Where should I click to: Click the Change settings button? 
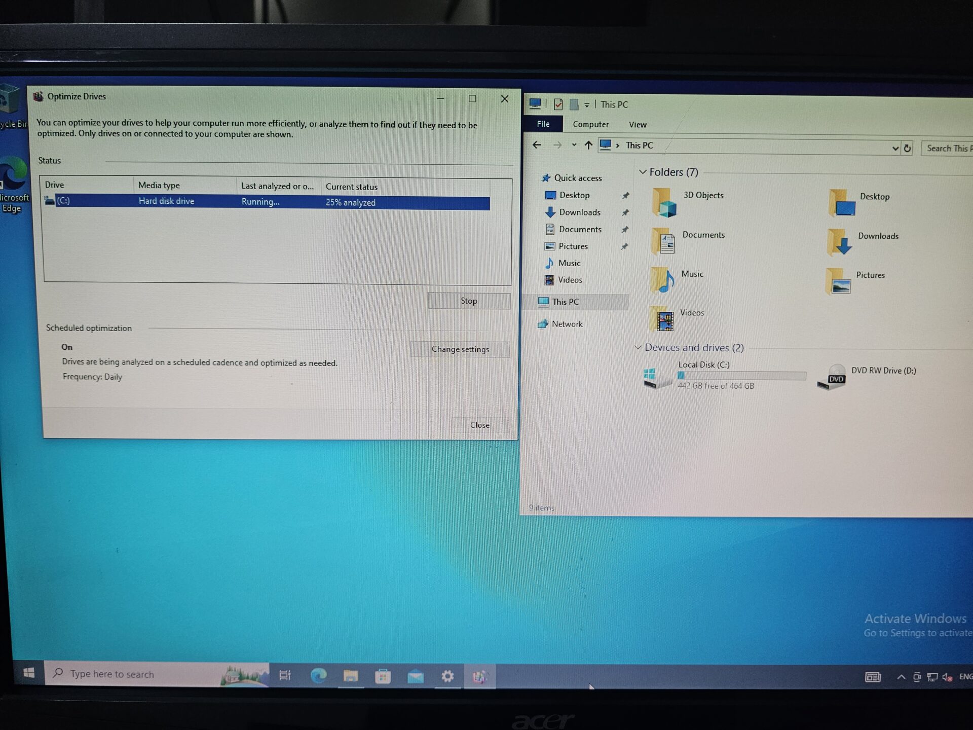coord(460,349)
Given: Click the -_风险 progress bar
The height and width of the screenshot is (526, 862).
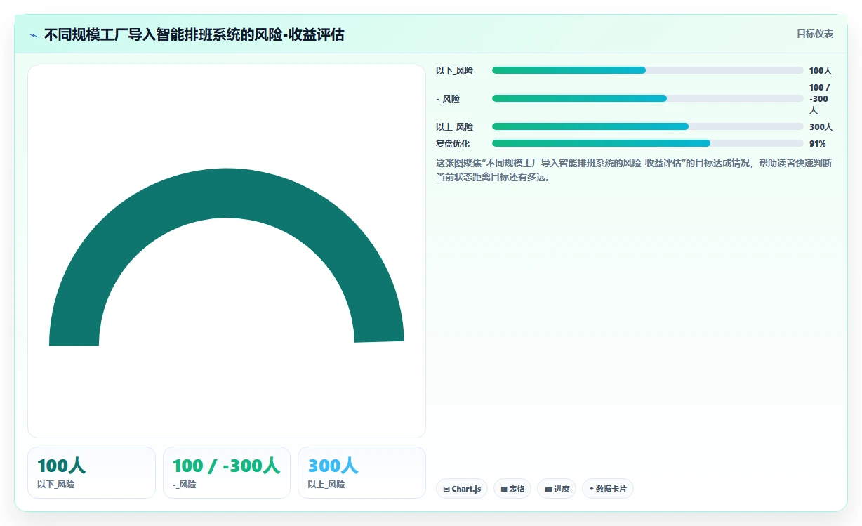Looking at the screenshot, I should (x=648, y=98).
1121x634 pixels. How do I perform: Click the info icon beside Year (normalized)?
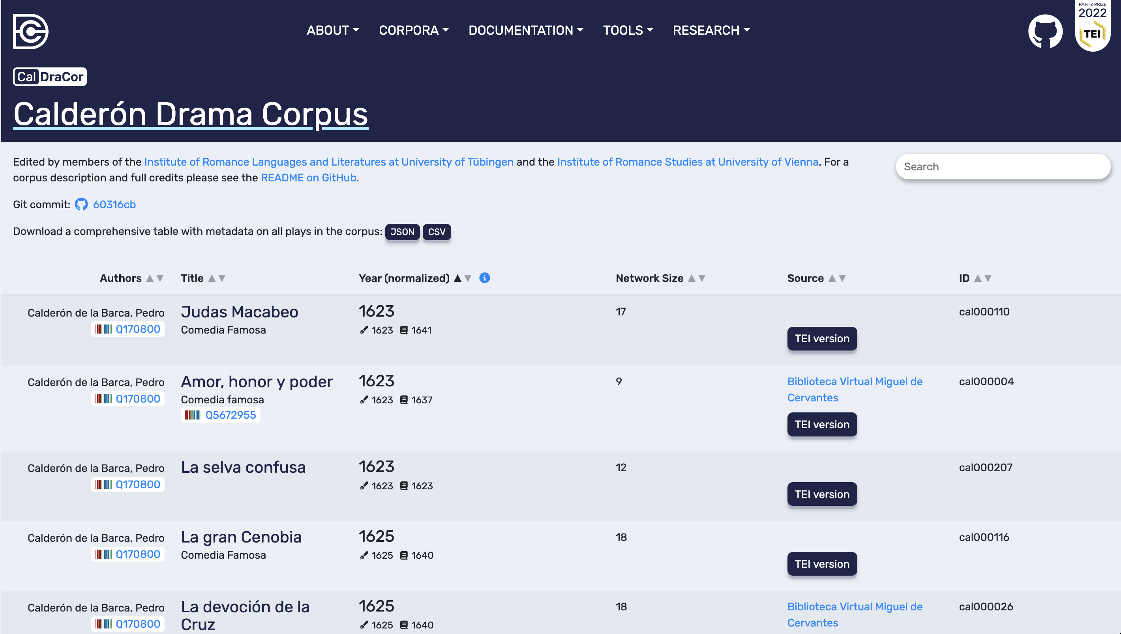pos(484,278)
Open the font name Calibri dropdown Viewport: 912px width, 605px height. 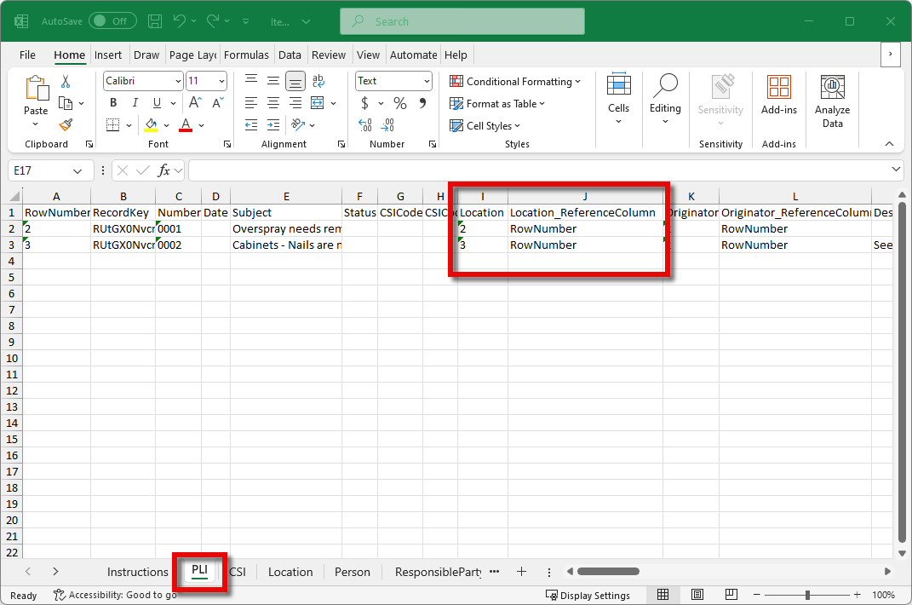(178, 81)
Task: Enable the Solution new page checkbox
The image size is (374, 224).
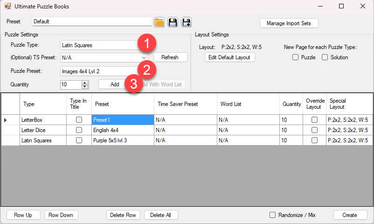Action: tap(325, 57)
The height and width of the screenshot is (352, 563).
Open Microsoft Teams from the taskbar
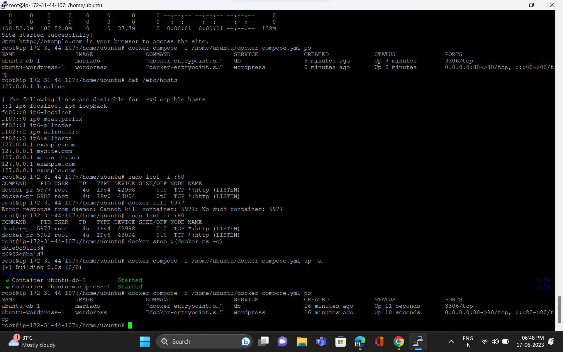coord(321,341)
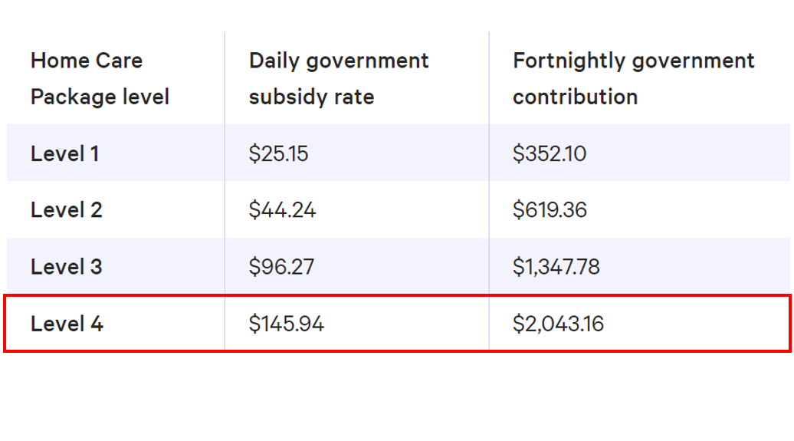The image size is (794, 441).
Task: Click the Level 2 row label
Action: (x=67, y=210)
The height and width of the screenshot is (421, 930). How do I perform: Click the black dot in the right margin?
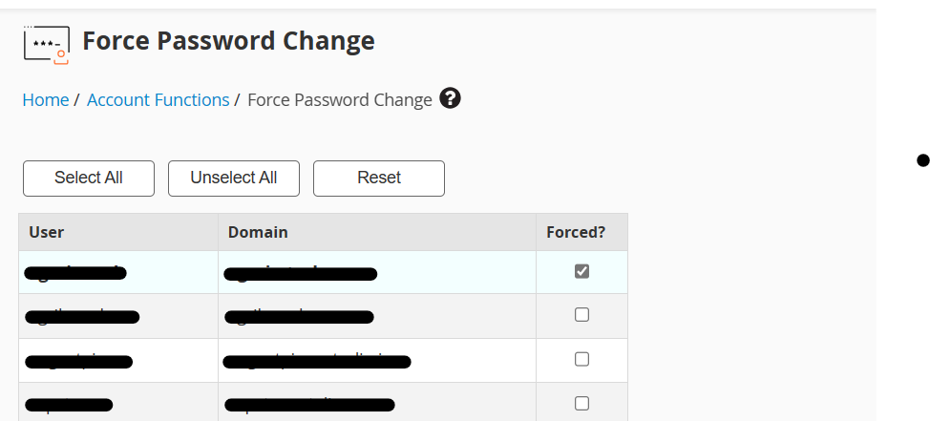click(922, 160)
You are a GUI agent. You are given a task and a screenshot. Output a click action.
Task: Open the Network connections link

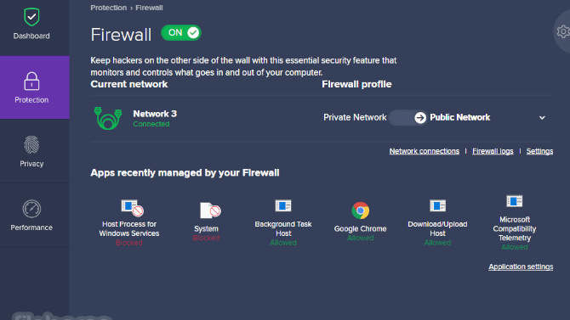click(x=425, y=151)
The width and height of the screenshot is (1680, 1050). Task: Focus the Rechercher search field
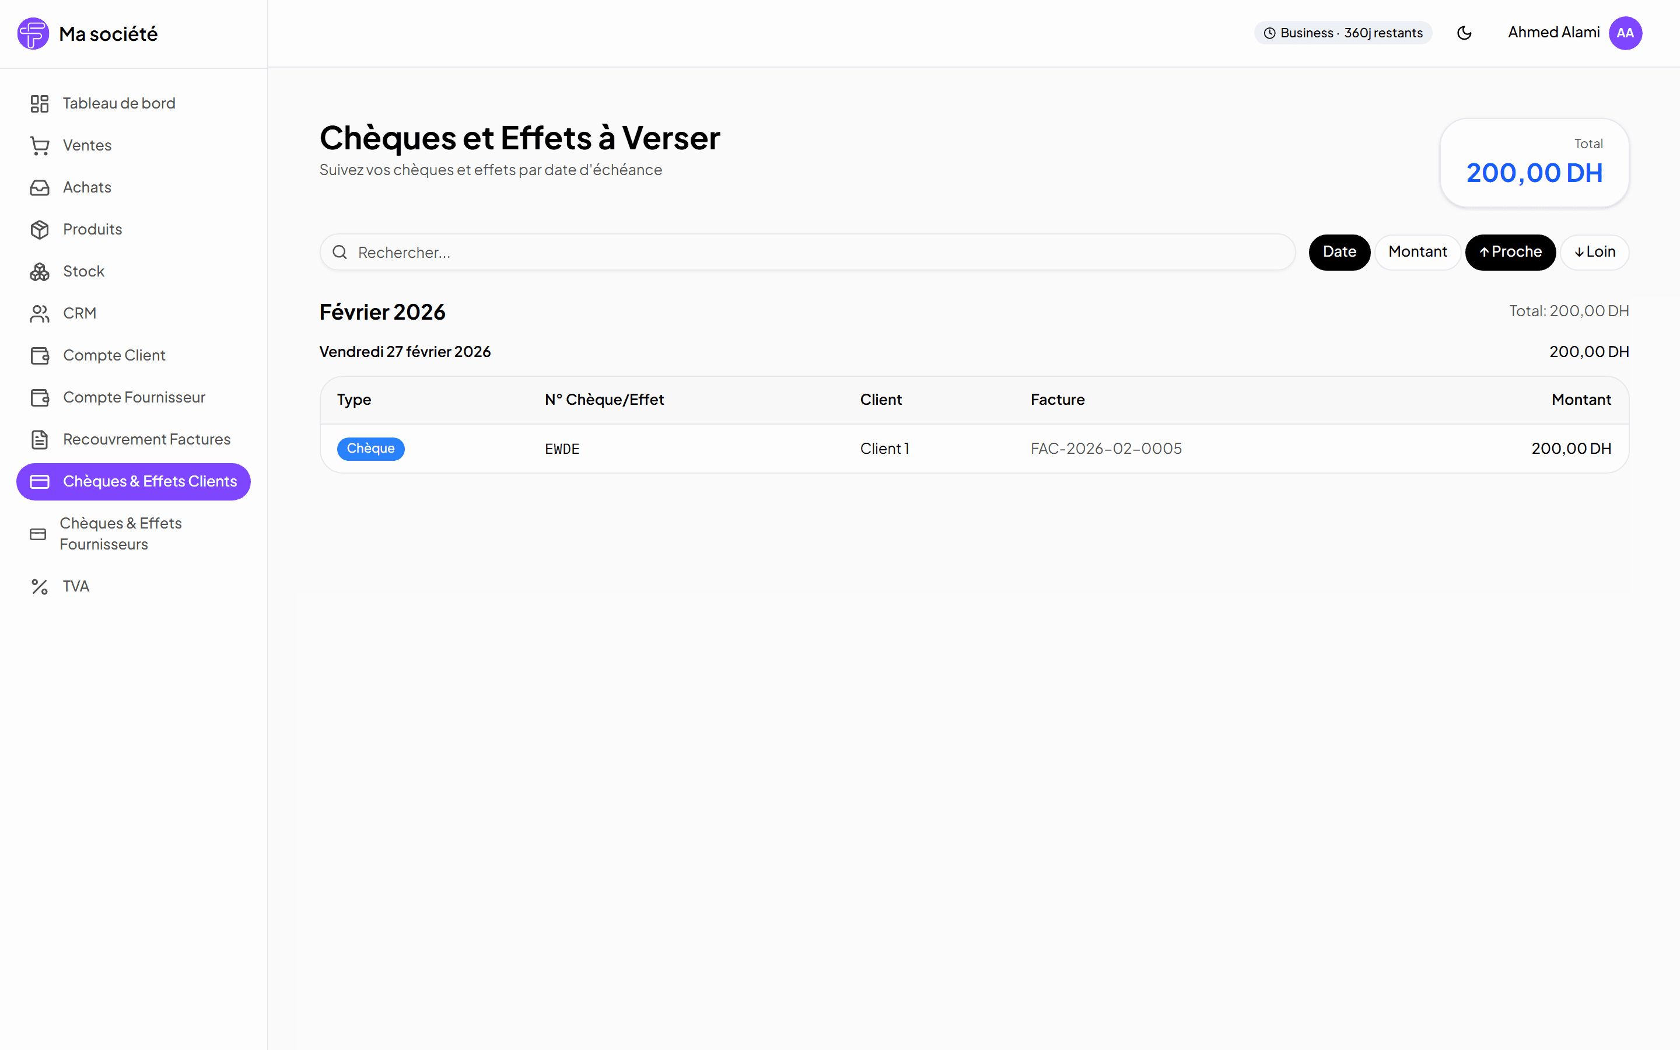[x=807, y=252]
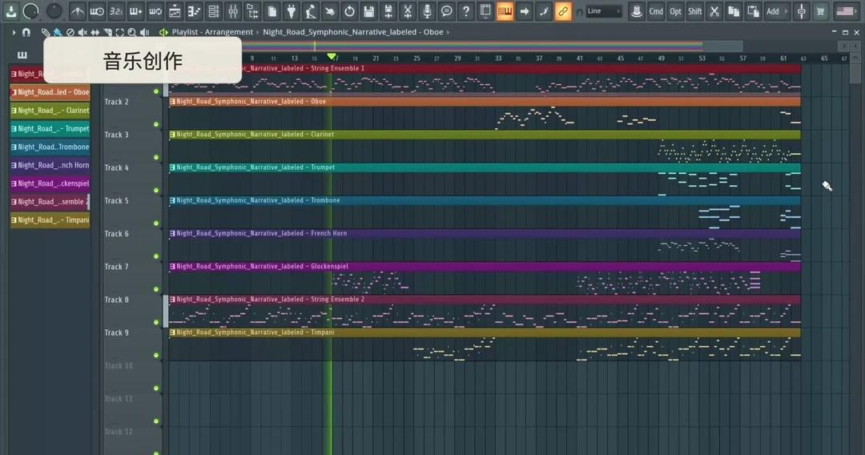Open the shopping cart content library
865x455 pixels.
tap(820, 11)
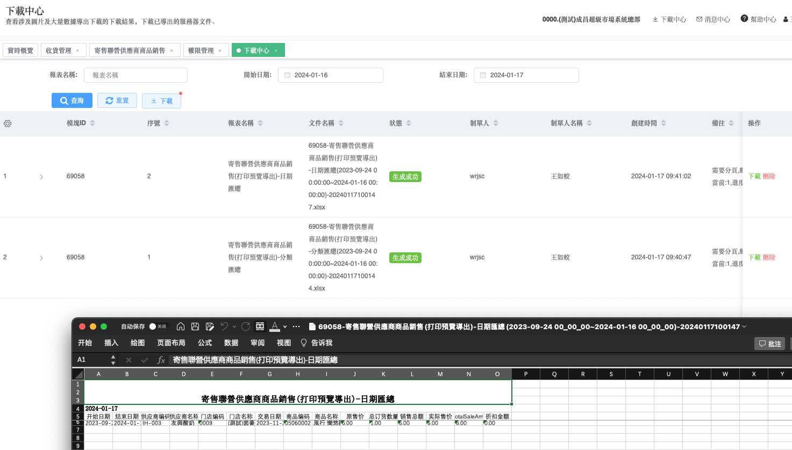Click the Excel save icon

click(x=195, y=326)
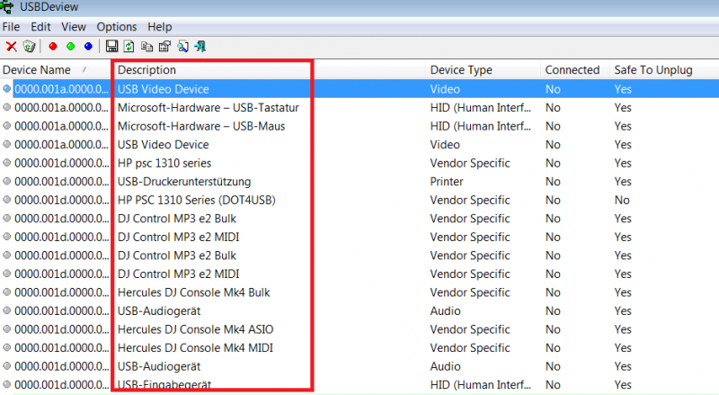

(What is expected) Copy out the data from its first line through the line that contains "Looking at the", including both ends, and leave the pictures out of the answer.

(Task result)
Where should I click to: Click the Change settings button? 
coord(460,349)
Given: Click the -_风险 progress bar
The height and width of the screenshot is (526, 862).
Looking at the screenshot, I should (x=648, y=98).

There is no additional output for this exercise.